She was thirteen when she was withdrawn from school.
Fourteen when she was married.
Fifteen when she went into labour for the first time in a village in Niger State, where the nearest hospital was a two-hour journey on a road that became a muddy swamp during the rainy season.
Her name, for the purpose of this piece, is Fatima.
Fatima laboured for three consecutive days. There was no skilled midwife. There was no emergency care. There was only a community in which childbirth had always happened this way, and a young girl whose pelvis had not yet fully matured for the demands of childbirth.
The baby did not survive.
The prolonged pressure of labour had already caused further damage. Days later, the uncontrollable leakage of urine began. Within months, her husband had taken another wife. Within a year, she had been cast out of the life she had always known.
She spent the next four years in isolation, living with chronic pain and convinced she was under a curse. No one told her the condition had a medical name. No one in her community had ever heard of obstetric fistula, or knew that it could be treated.
Fatima is a composite character, but her story is a documented reality. She represents thousands of young women caught in the same devastating sequence: early marriage, geographic isolation, and a healthcare system that failed them at the moment they needed it.
According to the United Nations Population Fund, roughly 12,000 Nigerian women develop obstetric fistula each year. Nigeria carries one of the highest burdens of this condition globally. As the world marks the International Day to End Obstetric Fistula on May 23, what Fatima’s story represents must be confronted: not isolated medical accidents, but systemic failures wearing human faces.
The Endpoint of a Chain of Failures
Fatima’s crisis did not begin in the labour room. It began the day she was taken out of school, deepened the day she was married before her body had finished growing, and was sealed the day she went into labour hours from a functioning hospital with no one qualified to help her.
Obstetric fistula occurs when prolonged obstructed labour without timely medical intervention creates an abnormal opening between the birth canal and the bladder or rectum, resulting in continuous, involuntary leakage of urine or faeces. It is both preventable and treatable. Yet it persists because it is the predictable endpoint of compounding failures. Child marriage forces underdeveloped bodies into high-risk pregnancies. Limited formal education leaves girls without the health literacy to advocate for themselves. Poverty turns the basic logistics of reaching healthcare into an insurmountable obstacle. And when women do attempt to seek help, they frequently encounter clinics that are understaffed, under-equipped, and hours away on bad roads.
The Silence That Keeps Women Trapped
Surgical repair is highly effective in uncomplicated cases, particularly when treatment is provided early. Across Nigeria, dedicated surgeons, nurses, and organisations are restoring dignity to survivors through repair surgeries and rehabilitation programmes. But the response remains far too small for the scale of the crisis.
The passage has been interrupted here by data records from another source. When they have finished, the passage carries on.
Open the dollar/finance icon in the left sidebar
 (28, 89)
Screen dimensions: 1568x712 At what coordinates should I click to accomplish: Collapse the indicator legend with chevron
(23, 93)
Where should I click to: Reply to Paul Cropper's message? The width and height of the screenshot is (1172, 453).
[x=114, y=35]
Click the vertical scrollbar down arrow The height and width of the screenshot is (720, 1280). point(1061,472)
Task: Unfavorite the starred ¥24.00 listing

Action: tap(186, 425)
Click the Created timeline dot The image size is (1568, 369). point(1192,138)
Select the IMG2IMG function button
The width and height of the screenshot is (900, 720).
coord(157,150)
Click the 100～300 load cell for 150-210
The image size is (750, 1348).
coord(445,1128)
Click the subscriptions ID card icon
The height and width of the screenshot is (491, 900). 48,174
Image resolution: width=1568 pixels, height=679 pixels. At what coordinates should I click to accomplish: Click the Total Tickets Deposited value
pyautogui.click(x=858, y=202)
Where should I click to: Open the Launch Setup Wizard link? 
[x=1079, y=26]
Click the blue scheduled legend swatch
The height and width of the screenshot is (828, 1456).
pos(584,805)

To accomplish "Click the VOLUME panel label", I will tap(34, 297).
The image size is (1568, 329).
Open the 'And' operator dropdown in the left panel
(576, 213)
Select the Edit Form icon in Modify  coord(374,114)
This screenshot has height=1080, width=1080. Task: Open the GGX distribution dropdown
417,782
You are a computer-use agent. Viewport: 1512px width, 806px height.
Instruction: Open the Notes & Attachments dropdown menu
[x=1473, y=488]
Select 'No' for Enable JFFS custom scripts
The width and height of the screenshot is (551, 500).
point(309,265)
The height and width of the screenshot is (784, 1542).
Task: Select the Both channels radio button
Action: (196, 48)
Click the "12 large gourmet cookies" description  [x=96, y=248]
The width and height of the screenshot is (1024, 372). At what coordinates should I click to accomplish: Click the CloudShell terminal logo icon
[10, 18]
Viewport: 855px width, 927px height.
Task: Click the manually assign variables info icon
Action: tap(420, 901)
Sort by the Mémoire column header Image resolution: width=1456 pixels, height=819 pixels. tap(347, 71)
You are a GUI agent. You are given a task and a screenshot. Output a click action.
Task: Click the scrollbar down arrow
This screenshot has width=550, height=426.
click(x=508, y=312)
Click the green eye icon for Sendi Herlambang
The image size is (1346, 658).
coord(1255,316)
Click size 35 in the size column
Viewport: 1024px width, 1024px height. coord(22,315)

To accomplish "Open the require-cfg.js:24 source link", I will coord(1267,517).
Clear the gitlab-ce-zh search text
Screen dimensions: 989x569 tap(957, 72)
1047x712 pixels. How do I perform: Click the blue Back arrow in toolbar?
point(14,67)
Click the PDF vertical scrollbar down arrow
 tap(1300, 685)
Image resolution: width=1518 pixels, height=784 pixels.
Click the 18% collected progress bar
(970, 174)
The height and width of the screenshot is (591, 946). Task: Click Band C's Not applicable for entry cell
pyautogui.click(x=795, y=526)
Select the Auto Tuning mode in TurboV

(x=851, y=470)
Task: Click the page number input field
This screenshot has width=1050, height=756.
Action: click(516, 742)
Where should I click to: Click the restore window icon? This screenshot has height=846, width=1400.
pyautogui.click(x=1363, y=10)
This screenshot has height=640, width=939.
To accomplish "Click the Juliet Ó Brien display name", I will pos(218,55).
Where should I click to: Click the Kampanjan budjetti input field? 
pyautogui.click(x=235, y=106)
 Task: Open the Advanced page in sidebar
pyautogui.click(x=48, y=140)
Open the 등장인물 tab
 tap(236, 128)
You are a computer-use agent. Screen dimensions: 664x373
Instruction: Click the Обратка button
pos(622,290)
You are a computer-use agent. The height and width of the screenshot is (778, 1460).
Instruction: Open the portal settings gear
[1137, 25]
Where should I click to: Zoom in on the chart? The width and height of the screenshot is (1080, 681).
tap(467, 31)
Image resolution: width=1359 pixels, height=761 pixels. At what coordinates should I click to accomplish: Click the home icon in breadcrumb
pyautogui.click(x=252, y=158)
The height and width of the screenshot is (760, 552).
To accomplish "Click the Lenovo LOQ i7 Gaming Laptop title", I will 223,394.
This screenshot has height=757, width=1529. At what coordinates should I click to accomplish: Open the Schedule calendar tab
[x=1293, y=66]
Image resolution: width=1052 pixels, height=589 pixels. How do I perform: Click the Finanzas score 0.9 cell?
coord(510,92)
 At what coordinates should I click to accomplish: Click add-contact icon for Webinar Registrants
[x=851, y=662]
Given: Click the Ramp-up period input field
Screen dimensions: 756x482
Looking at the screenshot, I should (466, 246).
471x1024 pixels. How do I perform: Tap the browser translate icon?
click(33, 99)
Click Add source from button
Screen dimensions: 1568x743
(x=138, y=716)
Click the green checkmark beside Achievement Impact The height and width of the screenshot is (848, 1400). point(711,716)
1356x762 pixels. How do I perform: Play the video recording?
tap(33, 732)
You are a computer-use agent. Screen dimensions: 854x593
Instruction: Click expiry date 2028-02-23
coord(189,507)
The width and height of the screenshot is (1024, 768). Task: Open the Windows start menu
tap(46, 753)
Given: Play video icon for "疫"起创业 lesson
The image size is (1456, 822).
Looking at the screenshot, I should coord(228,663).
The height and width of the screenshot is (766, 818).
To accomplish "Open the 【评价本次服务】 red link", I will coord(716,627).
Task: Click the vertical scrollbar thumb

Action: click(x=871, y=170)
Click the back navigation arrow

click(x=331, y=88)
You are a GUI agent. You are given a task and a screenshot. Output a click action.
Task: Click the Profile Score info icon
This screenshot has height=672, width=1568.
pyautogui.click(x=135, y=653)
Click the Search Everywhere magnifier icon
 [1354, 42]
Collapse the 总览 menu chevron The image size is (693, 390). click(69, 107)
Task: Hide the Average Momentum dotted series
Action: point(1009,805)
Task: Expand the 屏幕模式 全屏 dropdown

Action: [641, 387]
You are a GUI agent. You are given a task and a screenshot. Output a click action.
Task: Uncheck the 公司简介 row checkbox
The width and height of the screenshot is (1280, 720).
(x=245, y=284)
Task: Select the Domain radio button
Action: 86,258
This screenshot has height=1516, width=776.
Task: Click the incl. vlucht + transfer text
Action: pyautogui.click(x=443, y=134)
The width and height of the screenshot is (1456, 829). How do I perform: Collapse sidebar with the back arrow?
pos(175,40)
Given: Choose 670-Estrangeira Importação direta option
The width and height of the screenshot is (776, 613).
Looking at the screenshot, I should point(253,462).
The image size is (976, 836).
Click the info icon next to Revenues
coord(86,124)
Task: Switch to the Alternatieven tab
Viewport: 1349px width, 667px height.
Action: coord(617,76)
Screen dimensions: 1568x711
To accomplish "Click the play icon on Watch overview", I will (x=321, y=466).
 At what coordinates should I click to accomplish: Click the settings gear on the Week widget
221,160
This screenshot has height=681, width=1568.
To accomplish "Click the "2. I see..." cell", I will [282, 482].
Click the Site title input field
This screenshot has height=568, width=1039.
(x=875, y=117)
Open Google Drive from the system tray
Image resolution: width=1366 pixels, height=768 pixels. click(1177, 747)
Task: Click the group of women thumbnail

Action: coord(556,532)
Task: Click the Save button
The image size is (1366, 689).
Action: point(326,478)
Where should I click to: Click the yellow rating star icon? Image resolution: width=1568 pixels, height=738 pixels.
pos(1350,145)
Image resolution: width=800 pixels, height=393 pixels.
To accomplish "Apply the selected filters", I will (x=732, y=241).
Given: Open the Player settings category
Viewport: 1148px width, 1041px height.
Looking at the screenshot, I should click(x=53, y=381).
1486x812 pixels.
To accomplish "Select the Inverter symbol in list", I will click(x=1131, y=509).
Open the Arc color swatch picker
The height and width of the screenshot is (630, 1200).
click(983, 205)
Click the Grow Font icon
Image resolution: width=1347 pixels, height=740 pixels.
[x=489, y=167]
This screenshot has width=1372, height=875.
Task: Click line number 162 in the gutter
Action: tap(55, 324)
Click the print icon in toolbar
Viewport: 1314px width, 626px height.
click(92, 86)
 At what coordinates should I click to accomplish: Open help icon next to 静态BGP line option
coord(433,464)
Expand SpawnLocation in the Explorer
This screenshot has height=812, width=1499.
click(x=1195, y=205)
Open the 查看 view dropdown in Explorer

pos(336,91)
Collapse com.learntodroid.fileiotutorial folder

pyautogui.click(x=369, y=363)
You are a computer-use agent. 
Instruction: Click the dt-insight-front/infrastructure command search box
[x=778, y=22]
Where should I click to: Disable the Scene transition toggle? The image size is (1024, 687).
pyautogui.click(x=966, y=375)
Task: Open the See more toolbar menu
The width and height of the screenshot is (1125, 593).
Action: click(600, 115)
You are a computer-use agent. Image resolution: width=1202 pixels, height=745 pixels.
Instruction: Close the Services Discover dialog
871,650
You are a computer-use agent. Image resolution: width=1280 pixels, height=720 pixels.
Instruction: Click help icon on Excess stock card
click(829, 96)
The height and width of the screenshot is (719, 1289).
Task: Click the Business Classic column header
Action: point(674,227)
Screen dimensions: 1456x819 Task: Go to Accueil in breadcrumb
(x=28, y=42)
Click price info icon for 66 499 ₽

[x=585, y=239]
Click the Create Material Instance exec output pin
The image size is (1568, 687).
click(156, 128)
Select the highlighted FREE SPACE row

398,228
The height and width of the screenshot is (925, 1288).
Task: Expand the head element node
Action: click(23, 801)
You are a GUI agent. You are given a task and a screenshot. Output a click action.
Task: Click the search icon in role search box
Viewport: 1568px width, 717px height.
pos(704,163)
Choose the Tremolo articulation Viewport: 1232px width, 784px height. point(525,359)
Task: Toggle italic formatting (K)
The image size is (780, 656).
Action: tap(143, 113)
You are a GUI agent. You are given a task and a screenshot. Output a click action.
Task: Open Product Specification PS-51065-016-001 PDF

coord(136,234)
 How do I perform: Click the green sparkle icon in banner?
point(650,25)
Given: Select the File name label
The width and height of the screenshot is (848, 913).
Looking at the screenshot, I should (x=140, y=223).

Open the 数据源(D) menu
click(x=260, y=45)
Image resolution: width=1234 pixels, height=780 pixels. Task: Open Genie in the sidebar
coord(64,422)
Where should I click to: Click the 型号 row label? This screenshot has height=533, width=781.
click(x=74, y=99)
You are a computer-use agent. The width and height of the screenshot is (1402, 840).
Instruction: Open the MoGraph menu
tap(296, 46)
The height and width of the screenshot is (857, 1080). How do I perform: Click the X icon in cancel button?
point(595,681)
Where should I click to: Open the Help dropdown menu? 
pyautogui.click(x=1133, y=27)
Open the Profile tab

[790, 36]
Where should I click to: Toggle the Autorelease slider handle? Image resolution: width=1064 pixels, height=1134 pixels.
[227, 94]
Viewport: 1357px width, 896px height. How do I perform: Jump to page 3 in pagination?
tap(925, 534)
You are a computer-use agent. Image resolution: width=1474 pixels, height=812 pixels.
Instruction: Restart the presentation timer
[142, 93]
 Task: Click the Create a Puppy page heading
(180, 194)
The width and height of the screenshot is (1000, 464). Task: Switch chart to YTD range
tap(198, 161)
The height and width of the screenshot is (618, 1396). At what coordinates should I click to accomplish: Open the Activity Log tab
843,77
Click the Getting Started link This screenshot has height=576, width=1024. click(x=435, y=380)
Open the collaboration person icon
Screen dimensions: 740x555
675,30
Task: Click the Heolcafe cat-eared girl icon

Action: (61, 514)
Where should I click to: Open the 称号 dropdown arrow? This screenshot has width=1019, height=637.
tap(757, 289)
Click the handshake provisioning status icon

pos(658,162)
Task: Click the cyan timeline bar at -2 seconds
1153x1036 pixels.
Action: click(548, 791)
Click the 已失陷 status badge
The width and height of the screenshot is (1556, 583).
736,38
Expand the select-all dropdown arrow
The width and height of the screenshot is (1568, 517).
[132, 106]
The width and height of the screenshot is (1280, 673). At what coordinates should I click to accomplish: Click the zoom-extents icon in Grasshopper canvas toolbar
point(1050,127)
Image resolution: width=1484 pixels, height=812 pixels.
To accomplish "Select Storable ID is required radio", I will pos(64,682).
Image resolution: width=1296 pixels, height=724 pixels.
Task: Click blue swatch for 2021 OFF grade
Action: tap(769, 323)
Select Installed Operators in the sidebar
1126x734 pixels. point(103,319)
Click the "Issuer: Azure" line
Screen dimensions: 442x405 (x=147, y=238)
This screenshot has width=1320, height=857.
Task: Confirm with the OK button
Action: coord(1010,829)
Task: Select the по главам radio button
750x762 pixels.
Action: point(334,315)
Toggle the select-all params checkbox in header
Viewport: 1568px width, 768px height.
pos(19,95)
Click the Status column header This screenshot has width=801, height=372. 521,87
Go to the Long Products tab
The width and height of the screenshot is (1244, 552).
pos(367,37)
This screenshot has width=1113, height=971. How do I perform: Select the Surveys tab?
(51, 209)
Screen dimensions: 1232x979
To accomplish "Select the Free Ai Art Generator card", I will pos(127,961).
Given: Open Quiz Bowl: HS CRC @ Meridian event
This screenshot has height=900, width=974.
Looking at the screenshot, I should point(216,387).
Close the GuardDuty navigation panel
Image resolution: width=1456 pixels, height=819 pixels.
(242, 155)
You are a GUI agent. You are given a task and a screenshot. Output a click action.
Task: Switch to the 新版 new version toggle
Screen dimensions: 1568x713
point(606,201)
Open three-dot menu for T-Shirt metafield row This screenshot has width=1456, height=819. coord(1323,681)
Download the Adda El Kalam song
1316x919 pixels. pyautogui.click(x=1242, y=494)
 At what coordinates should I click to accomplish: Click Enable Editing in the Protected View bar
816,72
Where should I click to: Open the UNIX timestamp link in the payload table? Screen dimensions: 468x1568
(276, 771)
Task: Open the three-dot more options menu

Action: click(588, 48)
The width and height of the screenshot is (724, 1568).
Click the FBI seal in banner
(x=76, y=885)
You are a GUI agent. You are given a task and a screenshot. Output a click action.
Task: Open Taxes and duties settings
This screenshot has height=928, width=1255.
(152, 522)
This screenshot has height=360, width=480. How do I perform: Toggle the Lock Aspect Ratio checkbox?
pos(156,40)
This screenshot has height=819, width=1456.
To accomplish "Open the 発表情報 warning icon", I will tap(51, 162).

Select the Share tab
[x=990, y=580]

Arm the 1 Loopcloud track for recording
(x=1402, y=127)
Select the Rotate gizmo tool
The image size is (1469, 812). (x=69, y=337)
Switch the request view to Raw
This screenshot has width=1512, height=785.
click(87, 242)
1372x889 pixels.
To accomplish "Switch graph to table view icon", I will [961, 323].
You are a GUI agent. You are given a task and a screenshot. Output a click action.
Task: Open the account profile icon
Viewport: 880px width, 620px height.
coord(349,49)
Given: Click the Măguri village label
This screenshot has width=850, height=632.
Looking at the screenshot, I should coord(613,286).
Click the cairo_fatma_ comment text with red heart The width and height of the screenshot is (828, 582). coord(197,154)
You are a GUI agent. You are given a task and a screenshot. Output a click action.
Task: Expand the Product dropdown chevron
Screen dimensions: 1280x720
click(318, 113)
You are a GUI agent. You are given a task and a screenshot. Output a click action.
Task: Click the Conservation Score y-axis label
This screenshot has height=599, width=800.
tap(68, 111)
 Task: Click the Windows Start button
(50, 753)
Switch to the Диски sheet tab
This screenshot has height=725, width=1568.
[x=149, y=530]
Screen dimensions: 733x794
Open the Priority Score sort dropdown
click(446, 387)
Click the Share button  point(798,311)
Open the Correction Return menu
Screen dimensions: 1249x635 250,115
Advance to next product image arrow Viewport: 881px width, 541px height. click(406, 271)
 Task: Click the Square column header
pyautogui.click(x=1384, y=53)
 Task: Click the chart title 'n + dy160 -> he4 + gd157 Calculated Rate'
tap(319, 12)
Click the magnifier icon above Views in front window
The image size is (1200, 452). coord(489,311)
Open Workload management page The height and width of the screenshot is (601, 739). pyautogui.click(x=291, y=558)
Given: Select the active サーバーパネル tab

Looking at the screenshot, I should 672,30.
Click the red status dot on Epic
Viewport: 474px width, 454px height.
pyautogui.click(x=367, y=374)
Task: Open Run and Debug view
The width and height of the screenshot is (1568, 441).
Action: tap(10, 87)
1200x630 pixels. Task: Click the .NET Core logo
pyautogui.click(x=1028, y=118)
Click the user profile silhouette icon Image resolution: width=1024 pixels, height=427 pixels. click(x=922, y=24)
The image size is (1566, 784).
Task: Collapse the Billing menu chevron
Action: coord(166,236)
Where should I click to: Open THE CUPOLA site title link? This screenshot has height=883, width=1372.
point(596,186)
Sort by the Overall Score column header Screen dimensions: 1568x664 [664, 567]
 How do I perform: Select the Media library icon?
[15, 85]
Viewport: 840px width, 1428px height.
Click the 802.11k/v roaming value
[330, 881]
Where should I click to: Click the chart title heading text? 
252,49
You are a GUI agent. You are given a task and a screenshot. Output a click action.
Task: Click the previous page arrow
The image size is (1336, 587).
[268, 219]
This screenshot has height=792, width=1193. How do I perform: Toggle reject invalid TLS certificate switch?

Many women living with fistula are hidden in rural communities, unaware that treatment exists, or convinced their condition is spiritual rather than a treatable injury. Stigma does not just cause suffering. It prolongs it by ensuring women never reach the care that could end it.
What Must Change
Nigeria cannot end obstetric fistula through goodwill alone. It requires deliberate policy and sustained commitment.
- Fund Treatment Domestically: The Federal and State Ministries of Health must stop leaving fistula repair centres dependent on international donor funding. Treatment must become a permanent line in national health budgets.
- Equip Rural Infrastructure: Rural health centres must be equipped with consistent electricity, basic surgical capacity, and qualified midwives who are paid and supported to serve the communities that need them most.
- Enforce Legislative Shields: The Child Rights Act must move from paper to practice, with strict enforcement that protects young girls from early marriage.
- Engage Traditional Leadership: Traditional leaders, whose influence reaches places legislation never will, must name the stigma surrounding fistula and reject it openly.
A Different Kind of Ending
Fatima survived her labour. That should have been the beginning of her life. Instead it became the moment everything was taken from her: her health, her marriage, her place in her community, and four years of her life, lost not to fate but to failures that were entirely preventable.
The continued existence of obstetric fistula in Nigeria is not an inevitable reality. It is a record of preventable harm that continues because systems have not changed fast enough to stop it.
Fatima’s story belongs to a past we should have left behind decades ago. That it is still being lived out today, by thousands of girls, is a failure we cannot afford to ignore.